DATASET RECORDS section start

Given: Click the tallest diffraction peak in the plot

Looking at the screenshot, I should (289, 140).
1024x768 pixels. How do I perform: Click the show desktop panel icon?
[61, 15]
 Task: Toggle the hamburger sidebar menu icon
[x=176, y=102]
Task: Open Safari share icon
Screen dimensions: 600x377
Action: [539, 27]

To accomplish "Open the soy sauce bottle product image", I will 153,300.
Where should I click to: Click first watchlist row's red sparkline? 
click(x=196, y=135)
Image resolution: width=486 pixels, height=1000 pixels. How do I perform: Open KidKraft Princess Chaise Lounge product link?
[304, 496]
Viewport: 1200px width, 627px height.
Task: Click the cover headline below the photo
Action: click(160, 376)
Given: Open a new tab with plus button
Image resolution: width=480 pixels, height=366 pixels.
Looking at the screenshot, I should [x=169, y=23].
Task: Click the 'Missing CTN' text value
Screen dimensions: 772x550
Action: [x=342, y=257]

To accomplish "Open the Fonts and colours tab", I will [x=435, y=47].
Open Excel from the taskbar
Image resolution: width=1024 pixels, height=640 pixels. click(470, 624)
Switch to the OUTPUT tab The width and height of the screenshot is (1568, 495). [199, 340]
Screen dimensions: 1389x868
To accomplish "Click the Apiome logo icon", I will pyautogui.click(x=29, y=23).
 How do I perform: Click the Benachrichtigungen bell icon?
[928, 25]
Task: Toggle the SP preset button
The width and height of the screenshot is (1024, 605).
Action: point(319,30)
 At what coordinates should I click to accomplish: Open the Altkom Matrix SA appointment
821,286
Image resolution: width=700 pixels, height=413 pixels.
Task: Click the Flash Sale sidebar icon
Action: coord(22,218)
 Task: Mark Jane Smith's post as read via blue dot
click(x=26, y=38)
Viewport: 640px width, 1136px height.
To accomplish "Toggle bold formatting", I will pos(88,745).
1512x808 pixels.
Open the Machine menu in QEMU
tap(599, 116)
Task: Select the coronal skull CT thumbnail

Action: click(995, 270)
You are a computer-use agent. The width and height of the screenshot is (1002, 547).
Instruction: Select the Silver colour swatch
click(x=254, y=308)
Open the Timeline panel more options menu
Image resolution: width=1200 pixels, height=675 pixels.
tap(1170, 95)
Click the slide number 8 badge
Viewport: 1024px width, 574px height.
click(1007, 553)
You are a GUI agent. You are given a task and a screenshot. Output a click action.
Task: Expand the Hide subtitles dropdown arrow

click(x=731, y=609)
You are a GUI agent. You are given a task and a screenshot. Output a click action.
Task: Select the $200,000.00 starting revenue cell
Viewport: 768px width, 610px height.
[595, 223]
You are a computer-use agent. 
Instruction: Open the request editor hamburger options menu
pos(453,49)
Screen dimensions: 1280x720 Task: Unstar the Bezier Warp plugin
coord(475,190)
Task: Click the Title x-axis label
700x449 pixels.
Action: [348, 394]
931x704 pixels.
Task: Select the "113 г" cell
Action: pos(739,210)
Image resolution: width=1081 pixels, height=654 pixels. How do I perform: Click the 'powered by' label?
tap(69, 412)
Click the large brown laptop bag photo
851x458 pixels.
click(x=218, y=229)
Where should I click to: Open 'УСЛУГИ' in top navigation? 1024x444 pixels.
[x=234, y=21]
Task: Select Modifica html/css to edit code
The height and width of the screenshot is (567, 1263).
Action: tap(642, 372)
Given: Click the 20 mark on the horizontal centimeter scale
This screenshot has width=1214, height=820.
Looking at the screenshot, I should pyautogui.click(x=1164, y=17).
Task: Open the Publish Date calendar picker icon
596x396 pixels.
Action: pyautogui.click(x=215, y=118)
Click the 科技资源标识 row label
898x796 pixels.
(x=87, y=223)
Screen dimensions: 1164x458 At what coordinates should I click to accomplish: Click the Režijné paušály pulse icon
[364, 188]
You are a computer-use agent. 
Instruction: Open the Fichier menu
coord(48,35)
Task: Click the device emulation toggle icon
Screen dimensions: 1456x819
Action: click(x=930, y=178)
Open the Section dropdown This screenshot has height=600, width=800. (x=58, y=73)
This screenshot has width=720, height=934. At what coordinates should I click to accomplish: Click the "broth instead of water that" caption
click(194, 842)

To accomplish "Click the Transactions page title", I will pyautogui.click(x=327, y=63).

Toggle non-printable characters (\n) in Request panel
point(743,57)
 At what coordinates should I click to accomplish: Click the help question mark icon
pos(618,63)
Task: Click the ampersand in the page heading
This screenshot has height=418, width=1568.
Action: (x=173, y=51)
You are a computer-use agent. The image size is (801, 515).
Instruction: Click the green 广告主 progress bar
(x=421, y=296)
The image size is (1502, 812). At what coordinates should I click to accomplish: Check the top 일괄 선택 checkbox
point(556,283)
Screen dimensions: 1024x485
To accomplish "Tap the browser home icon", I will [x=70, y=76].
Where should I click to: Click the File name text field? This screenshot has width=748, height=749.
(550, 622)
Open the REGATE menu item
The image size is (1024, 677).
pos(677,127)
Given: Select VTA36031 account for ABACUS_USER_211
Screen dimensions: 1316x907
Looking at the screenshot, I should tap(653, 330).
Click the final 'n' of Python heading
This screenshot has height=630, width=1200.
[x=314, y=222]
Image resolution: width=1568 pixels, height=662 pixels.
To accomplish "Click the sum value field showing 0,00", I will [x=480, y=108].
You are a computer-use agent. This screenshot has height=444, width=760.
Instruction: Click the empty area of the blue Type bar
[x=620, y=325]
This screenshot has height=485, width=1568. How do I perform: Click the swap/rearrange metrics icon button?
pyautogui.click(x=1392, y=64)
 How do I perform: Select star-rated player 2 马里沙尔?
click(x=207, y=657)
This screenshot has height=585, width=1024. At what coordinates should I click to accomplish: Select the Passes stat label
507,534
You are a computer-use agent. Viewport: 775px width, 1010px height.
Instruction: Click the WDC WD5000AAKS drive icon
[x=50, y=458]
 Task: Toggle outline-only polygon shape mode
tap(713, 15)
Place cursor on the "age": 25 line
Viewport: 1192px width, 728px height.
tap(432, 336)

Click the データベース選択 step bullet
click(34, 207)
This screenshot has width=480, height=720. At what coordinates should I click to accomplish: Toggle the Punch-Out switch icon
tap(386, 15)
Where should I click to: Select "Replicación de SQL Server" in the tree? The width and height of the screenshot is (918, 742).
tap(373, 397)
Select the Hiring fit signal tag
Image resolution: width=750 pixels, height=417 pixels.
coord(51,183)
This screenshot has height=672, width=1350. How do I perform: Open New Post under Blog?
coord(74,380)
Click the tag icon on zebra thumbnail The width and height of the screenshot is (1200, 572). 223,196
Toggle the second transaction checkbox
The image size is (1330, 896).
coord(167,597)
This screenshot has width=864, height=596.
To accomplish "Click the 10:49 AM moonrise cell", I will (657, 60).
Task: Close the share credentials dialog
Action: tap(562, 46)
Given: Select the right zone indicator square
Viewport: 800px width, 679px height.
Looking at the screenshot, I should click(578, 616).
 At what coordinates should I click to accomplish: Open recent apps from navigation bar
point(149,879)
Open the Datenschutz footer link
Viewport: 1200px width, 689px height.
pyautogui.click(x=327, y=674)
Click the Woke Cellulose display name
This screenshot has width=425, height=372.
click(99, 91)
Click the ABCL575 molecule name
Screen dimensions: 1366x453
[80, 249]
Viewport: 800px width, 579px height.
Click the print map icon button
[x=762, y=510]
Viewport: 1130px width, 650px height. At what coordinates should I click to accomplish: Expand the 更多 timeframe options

DATASET RECORDS section end

▶ _ACTIVITY_
Beginning at the line that holds "Click the ABCL575 molecule name", reproduce each line of the records above down to and including the last one.

▶ _OUTPUT FOR THIS EXERCISE_
Click the ABCL575 molecule name
Screen dimensions: 1366x453
[80, 249]
Viewport: 800px width, 579px height.
Click the print map icon button
[x=762, y=510]
Viewport: 1130px width, 650px height. At what coordinates should I click to accomplish: Expand the 更多 timeframe options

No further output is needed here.